**Source extract:**
------------------------

No new foreign deals during his presidency

5. [T]he Trust Agreement prohibits – without exception – new foreign deals during the duration of President-Elect Trump’s Presidency. Specifically, the Trust and The Trump Organization will be prohibited at all times during the Presidency from engaging in any new deals with respect to the use of the “Trump” brand or any trademark, trade name, or marketing intangibles associated with The Trump Organization or Donald J. Trump in any foreign jurisdictions.

Status: Unknown. This policy has not been put in writing in any legal document available to the public. The certification of trustee makes no mention of any prohibition on foreign deals.

While there has been no evidence of new foreign business relationships formed during Trump’s presidency, it is unknown whether or not the Trump Organization has pursued new foreign deals during Trump’s presidency, and whether President Trump has helped lay the groundwork for future Trump Organization projects through diplomatic relationships formed while in office.

However, the Trump Organization has continued to push forward on early-stage development deals which were made before Trump was elected. Donald Trump Jr. has traveled to India to help launch residential development projects, The Washington Post reported. And while the Trump Organization continued to move forward with a pre-election deal to develop a residential building in the Philippines, the nation named the Trump Organization’s Philippine partner to the deal as its trade representative to the Trump Organization.

6. [N]ew domestic deals will go through a rigorous vetting process. At a minimum, new deals shall require: the unanimous vote of approval of the Trustees, and written confirmation from the Ethics Advisor that the proposed transaction is both substantively and procedurally an arm’s-length transaction, that it involves an appropriate counterparty, and that it does not raise potential conflicts of interest or similar ethics issues.

Status: Unknown. The Trump Organization declined to release to USA TODAY records demonstrating this process is in place.

USA TODAY revealed in 2017 that the president’s companies had sold dozens of condos for millions of dollars to secretive limited liability corporations, entities created in a way that conceal the identifies of all buyers or beneficial owners of the companies. The share of Trump real estate deals involving those shell companies shot up around the time Trump secured the Republican nomination in mid-2016.

Bobby Burchfield, the company's ethics adviser, told USA TODAY in November 2017 that the company uses a four-part test to evaluate deals: is it at fair market value or in the ordinary course of business; is it an appropriate counterparty; is there any indication the deal is intended to curry favor with the president and is there any likelihood the deal could compromise or diminish the Office of the President.

------------------------

**Entries provided:**
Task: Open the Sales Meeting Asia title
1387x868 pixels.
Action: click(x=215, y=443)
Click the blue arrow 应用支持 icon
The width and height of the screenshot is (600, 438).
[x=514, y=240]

------------------------

**List of tasks:**
[a] From the passage on Trump's business deals, reproduce word for word the portion starting with "No new foreign" and going on through "on foreign deals.".
[b] In the passage on Trump's business deals, who is named as the company's ethics adviser?

**In response:**
[a]
No new foreign deals during his presidency

5. [T]he Trust Agreement prohibits – without exception – new foreign deals during the duration of President-Elect Trump’s Presidency. Specifically, the Trust and The Trump Organization will be prohibited at all times during the Presidency from engaging in any new deals with respect to the use of the “Trump” brand or any trademark, trade name, or marketing intangibles associated with The Trump Organization or Donald J. Trump in any foreign jurisdictions.

Status: Unknown. This policy has not been put in writing in any legal document available to the public. The certification of trustee makes no mention of any prohibition on foreign deals.

[b] Bobby Burchfield